Identity is not static, and geography has a way of shaping us more than we realize. Cities impress themselves on us through their seasonality, climate, pace, architecture, and even the attitudes of the people who call them home. D.C. made me measured and professional; Miami loosened my grip, encouraged my individuality, my passion for the arts, and rewarded spontaneity. When I compare photos of myself from those years, I see not just a younger version of me, but two different people who carried themselves differently in part due to the places they lived. After settling into Miami, I've found that I carry myself with more confidence and boldness, grateful that my past self had the courage to start fresh in a city where I knew no one.

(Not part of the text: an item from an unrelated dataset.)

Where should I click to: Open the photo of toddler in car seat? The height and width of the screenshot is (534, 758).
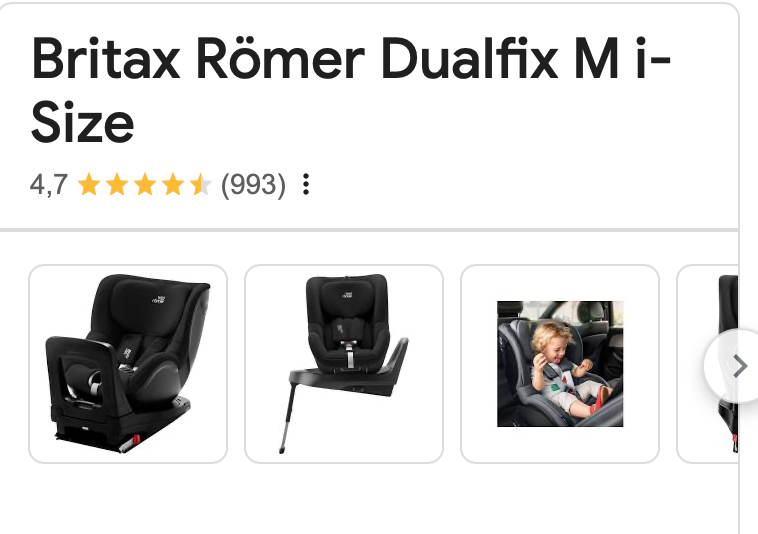tap(560, 364)
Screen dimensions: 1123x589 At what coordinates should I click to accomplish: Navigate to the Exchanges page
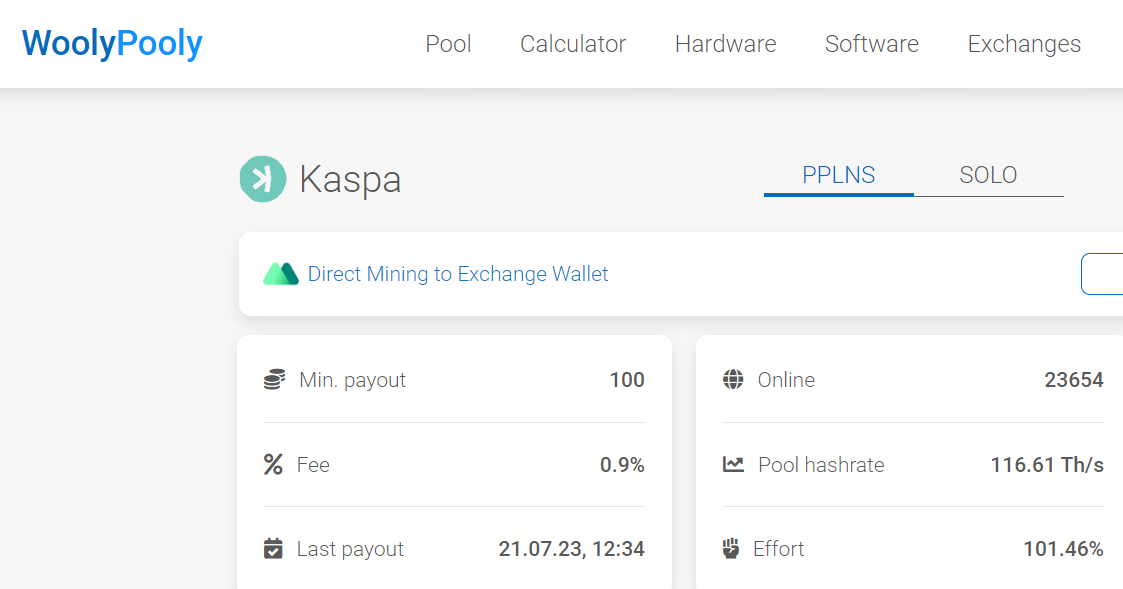1023,44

The question of when you “become” part of a place is difficult to pin down. It is not about days or years marked off on a calendar, but about how deeply you internalize the rhythms of your surroundings. For some, it happens the first time they feel homesick while traveling. For others, it might never come, even after decades in one place. A city becomes part of you when leaving feels like leaving a piece of yourself behind and when you start to recognize that you identify more with your new city than with the one you left.
I sometimes wonder what percentage of me is Miami now. Sixty? Seventy-five? The math is less important than the idea that we are subconsciously rebalancing ourselves by the day. Moving does not erase what came before, but it adds a new layer, like a sediment layer of rock in a canyon. Each place we’ve lived influences how we carry ourselves today.
If fate is the co-author of our choices, then geography is the stage where those choices play out. Both fate and geography guide the story of who we become, one through the doors that open unexpectedly and the other through the unnoticed surroundings of daily life. Maybe becoming “of a place” is not about hitting a feeling of a "majority," but about recognizing when a city has seeped into your identity so thoroughly that leaving it would mean adding another layer of sediment to who you are.